TEXT FOR ANALYSIS ::
Dr Niamh O’Halloran of NUI Galway is using her expertise in biomedical research to offer natural implants to women who have undergone a mastectomy.
While not all diagnoses of breast cancer require the removal of the breast tissue – known as a mastectomy – many women across the world require the procedure to prevent the spread of cancerous cells to other parts of the body.
This can lead to many of these women seeking subsequent surgery to receive implants to restore their natural shape, but it has become apparent that the current generation of silicone implants is quickly becoming obsolete.
That is why Dr Niamh O’Halloran of NUI Galway is seeking to find an alternative that actually works with the patient and eliminates the drawbacks of silicone implants.
Having obtained her degree in medicine in 2014 and a master’s degree in surgery in 2015, O’Halloran is currently completing her PhD in ‘Novel Strategies for Post-Mastectomy Breast Reconstruction’ at the Lambe Institute for Translational Research.
During the course of her research, she was awarded the Allergan Innovation Award in 2017 for her work on the use of hydrogels in adipose tissue engineering for breast regeneration.
Last year, she also won the Society of Academic and Research Surgery Future Projects Prize for her work on investigating the oncological safety of adipose-derived stem cells harvested from breast cancer patients.
What inspired you to become a researcher?
From an early age, I have been fascinated by human biology and in the treatment of disease. I also wanted a job that involves working with people, so I chose medicine as a career path.
During medical school, I thoroughly enjoyed my surgical rotations, particularly as it is one of the more practical and hands-on areas of medicine. I was also fascinated by how quickly the field evolves and how surgeons are constantly striving to develop new methods of treating their patients, and devising new and exciting technology.
The field of regenerative medicine and tissue engineering is rapidly evolving and will be central to both medical and surgical specialties in the coming decades. Clinicians with an interest and experience in research will be central to translating this new technology from the bench to the bedside.
Can you tell us about the research you’re currently working on?
My research is in the area of developing novel strategies for breast reconstruction post-mastectomy.

ABOUT THIS TASK :: Pick up the interview about post-mastectomy breast reconstruction research and continue it from its last sentence. The lines after this point have nothing to do with the text.

DATA EXCERPT ::
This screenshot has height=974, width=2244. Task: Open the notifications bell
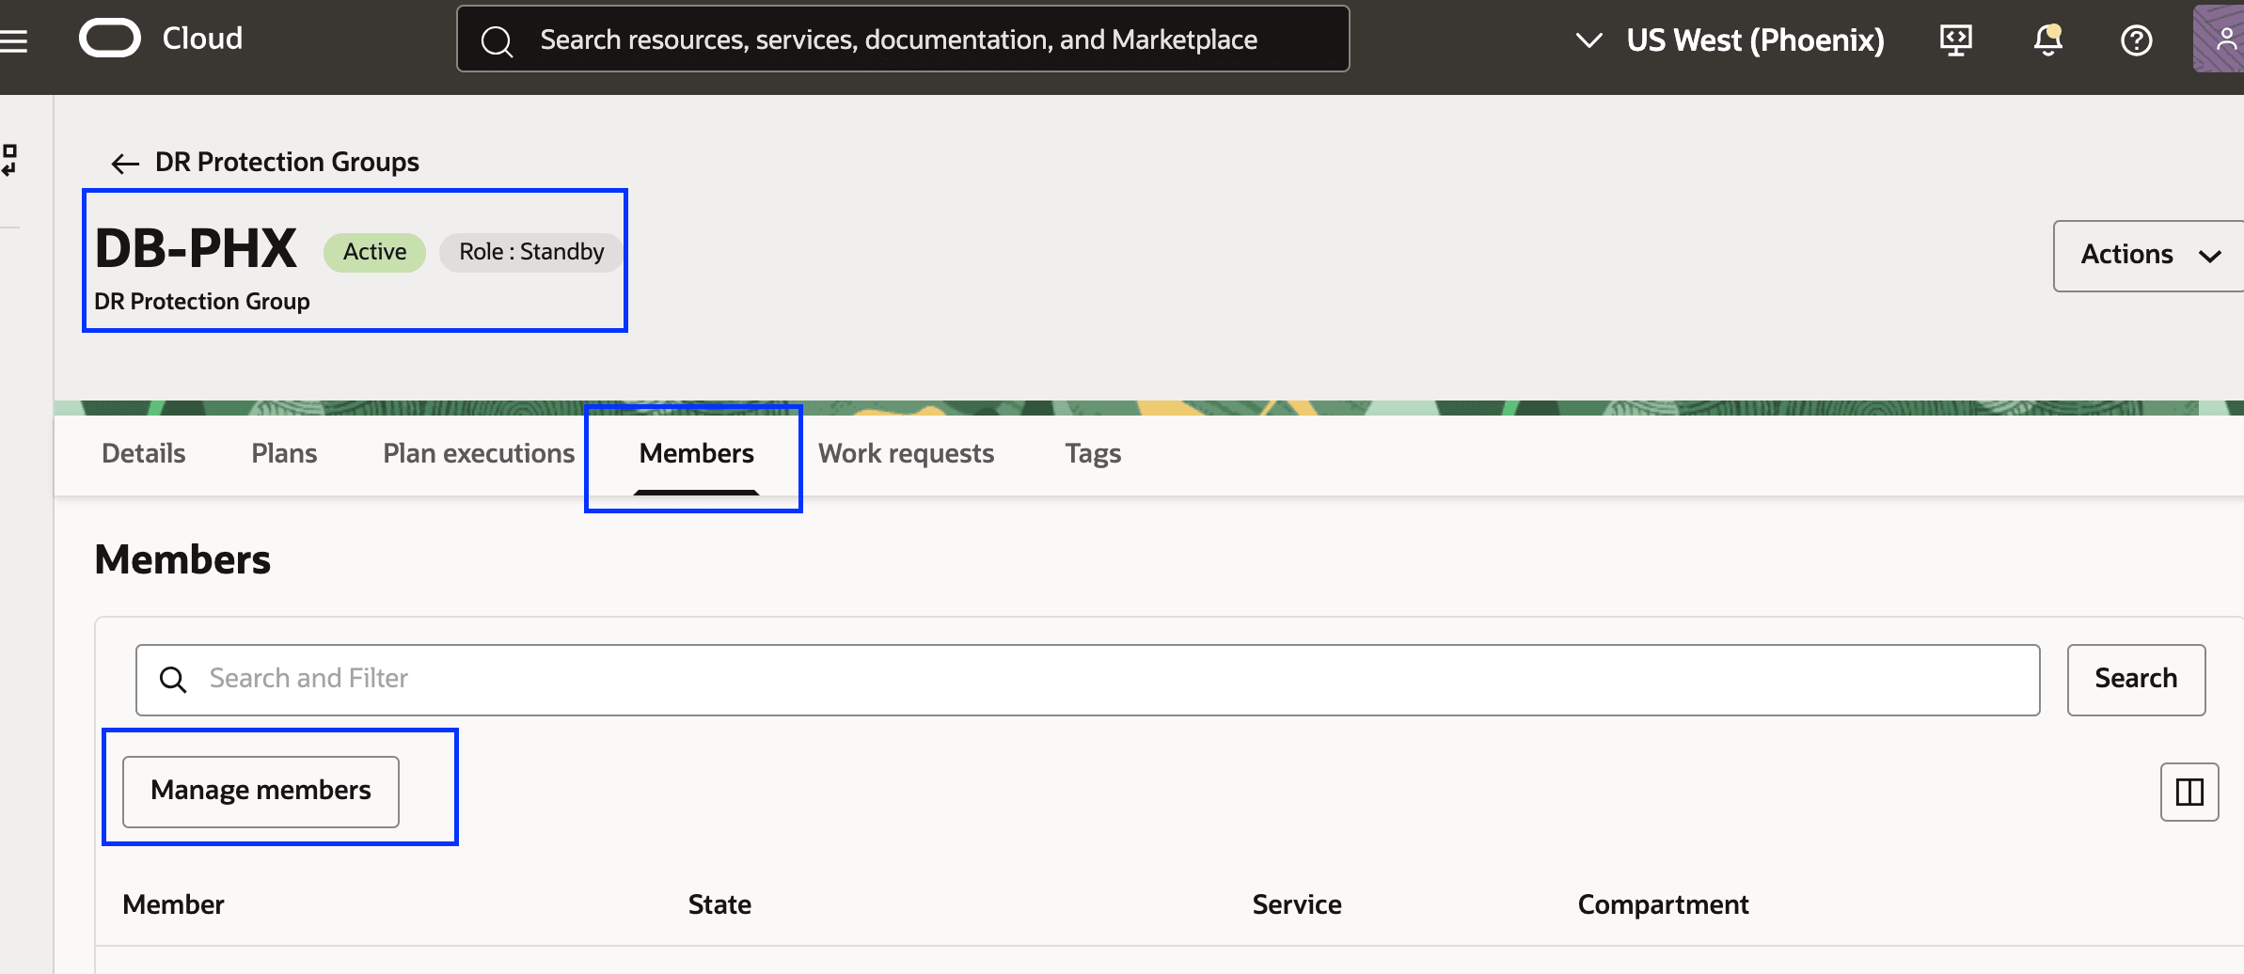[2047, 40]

TASK RESPONSE ::
Mastectomy can be a disfiguring operative procedure, resulting in significant physical and psychosocial issues for breast cancer patients. Immediate breast reconstruction post-mastectomy offers psychosocial and aesthetic benefits, and silicone implants are the most widely used method of breast reconstruction today.
However, they are associated with significant complications, such as inappropriate breast reconstruction volume and texture, infection, rupture through the skin, capsular contracture, and the need for replacement every five to 10 years.
My research is in the field of adipose tissue engineering and development of an implant coating composed of fat cells delivered within a biomaterial called a hydrogel, which itself is composed of proteins naturally occurring within the body.
This tissue-mimicking coating is comparable to breast tissue in texture and appearance, resulting in a more realistic and texturally accurate breast reconstruction. This innovation is superior to previous implant surface modifications as it attempts to replace like-with-like using natural biomaterials rather than synthetic chemicals with breakdown products of unknown safety.
It also proposes the eventual removal of foreign bodies as they will be replaced by native tissue, negating the need for several reoperations over the patient’s lifetime, reducing patient morbidity and healthcare cost.
In your opinion, why is your research important?
Breast cancer is a global pandemic, with the National Cancer Registry predicting that by 2020, there will be approximately 5,000 new cases in Ireland per annum.
Despite advances in oncology and the dawn of the molecular era in cancer diagnosis and treatment, surgical excision of the primary tumour is a critical oncological intervention.
40pc of breast cancer patients require mastectomy in order to adequately control their disease; however, this rate is rising with demand for contralateral and bilateral prophylactic mastectomy.
Immediate breast reconstruction has become an integral part of breast cancer care. However, superior alternatives to the current methods of implant breast reconstruction are required, both to improve patient outcomes and to relieve the economic burden of repeated operations required with implant reconstruction.
What are some of the biggest challenges you face as a researcher in your field?
As this treatment will be utilised by patients who will have undergone a mastectomy for the treatment of breast cancer, assessment of the oncological safety of this strategy will be of paramount importance.
The harvesting and reimplantation of cells from breast cancer patients for breast regeneration purposes must not increase the risk of breast cancer recurrence.
Secondly, the generation and maintenance of adequate volumes of adipose tissue to recreate the breast mound is a major challenge due to resorption of implanted cells by the body, and by the challenges in creating an adequate blood supply for the engineered tissue graft.
What are some of the areas of research you’d like to see tackled in the years ahead?
I would like to see the integration of scaffold biomaterials into drug delivery methods in surgical oncology.
This would aid in the reduction of side effects of therapies that are currently delivered systemically to patients, eg in the form of oral or IV drugs, therefore improving patient compliance with therapies and potentially reducing the cost of delivering these treatments to an ever-increasing population.